Es war fast die letzte Chance für den streitlustigen Bahnchef Hartmut Mehdorn. In einer Sitzung des Konzernbetriebsrats am Freitag in Frankfurt...

Frankfurt. Es war fast die letzte Chance für den streitlustigen Bahnchef Hartmut Mehdorn. In einer Sitzung des Konzernbetriebsrats am Freitag in Frankfurt brachte er zwei Sätze über die Lippen, die er eine Woche lang vermieden hatte. Sie könnten ihm den Posten retten, sofern die Aufklärung der Datenaffäre gelingt und der Konzern zumindest bei diesem Thema wieder zur Ruhe kommt. Mehdorn sagte, der Bahnvorstand bedauere, dass es bei den Überprüfungen von Mitarbeitern "zu Verstößen gekommen ist und kein Gremium der Arbeitnehmerinteressenvertretung informiert war". Und: "Er entschuldigt sich dafür bei seinen Mitarbeitern."

Gewerkschaften und Betriebsrat hatten dies tagelang gefordert. Mehdorn hat jetzt zumindest Zeit gewonnen. Dem Konzernbetriebsrat reichte die Entschuldigung fürs Erste aus. Ihr müsse allerdings eine lückenlose Aufklärung folgen, sagte Vizevorsitzender Jens Schwarz. Bei dem Treffen mit den Betriebsräten ging es laut zur Sache. Die Stimmung sei nicht gerade freundlich gewesen, berichteten Teilnehmer. Der Rücktritt Mehdorns sei aber nicht gefordert worden.

Die Gewerkschaften Transnet und GDBA sprachen nachher von einem ersten Schritt, die "Schnüffelaffäre" sei damit aber nicht aus der Welt. Sie beharren auf einer Sondersitzung des Bahn-Aufsichtsrates am kommenden Dienstag und werden dabei von Bundesverkehrsminister Wolfgang Tiefensee (SPD) unterstützt. Aufsichtsratschef Werner Müller will das Kontrollgremium erst eine Woche später versammeln.

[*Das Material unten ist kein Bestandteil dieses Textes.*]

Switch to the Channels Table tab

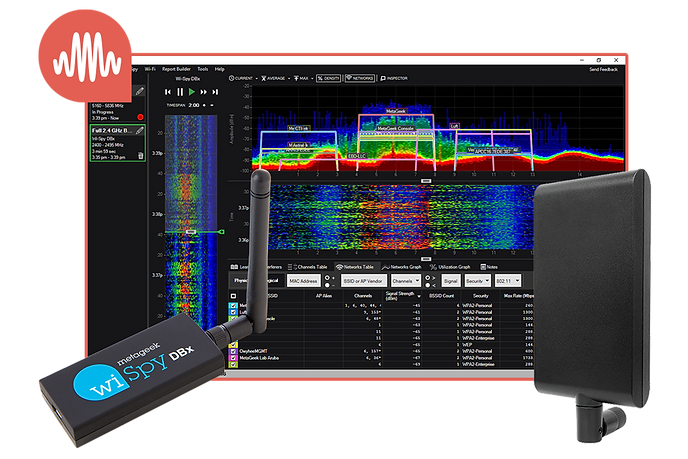click(308, 267)
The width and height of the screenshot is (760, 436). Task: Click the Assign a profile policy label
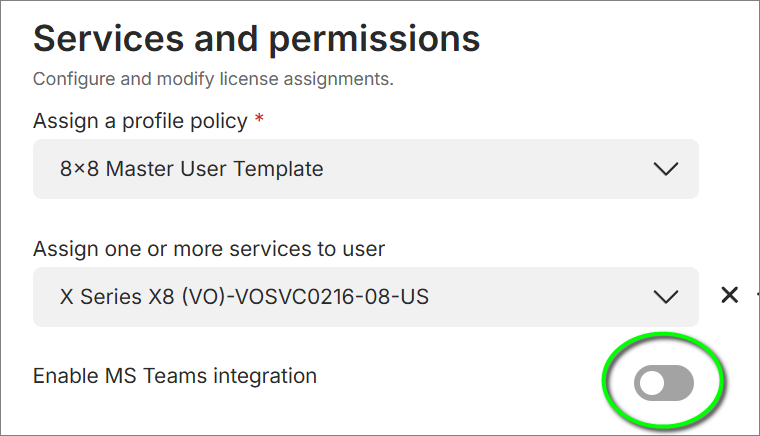click(x=140, y=121)
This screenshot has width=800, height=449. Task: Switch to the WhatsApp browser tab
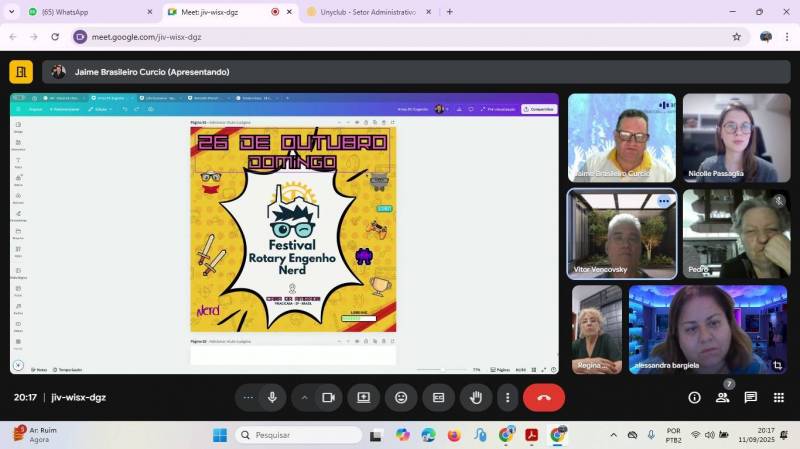point(82,12)
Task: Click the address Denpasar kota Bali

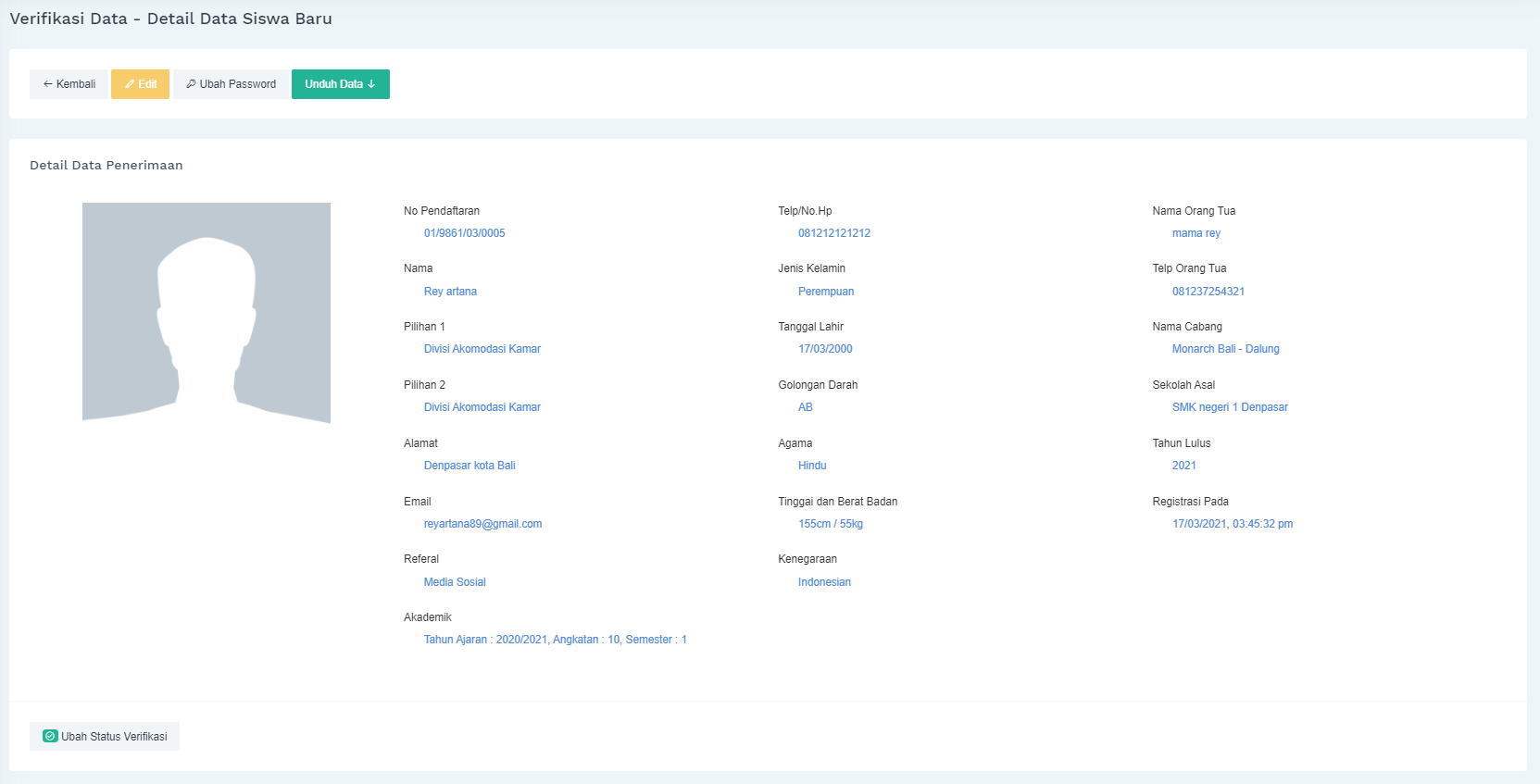Action: (470, 466)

Der Terminstreit war am Freitag noch nicht entschieden. Bahn-Vertreter werden sich spätestens am kommenden Mittwoch wieder zur Sache äußern müssen. Dann befasst sich der Verkehrsausschuss des Bundestages aufs Neue mit der Affäre. Zu mehr als 100 Fragen verlangt er Antworten. Bahnmitarbeiter und Öffentlichkeit interessiert vor allem: War es zur Korruptionsabwehr nötig, rund drei Viertel aller Beschäftigten zu überprüfen?

Diente der Datenabgleich mit Adressen, Telefonnummern und Bankverbindungen von Lieferfirmen wirklich nur dem Ziel, Betrug und Bestechung aufzuklären? Warum wurden die unbescholtenen Mitarbeiter nicht wenigstens nach der Datenkontrolle informiert? Weitere Fragen dürften folgen.

In Zukunft will die Bahn auf alle Fälle vorsichtiger mit Personaldaten umgehen. Der Vorstand erklärte, "dass im Jahre 2009 keine Daten zur Mitarbeiterüberprüfung genutzt oder übermittelt werden".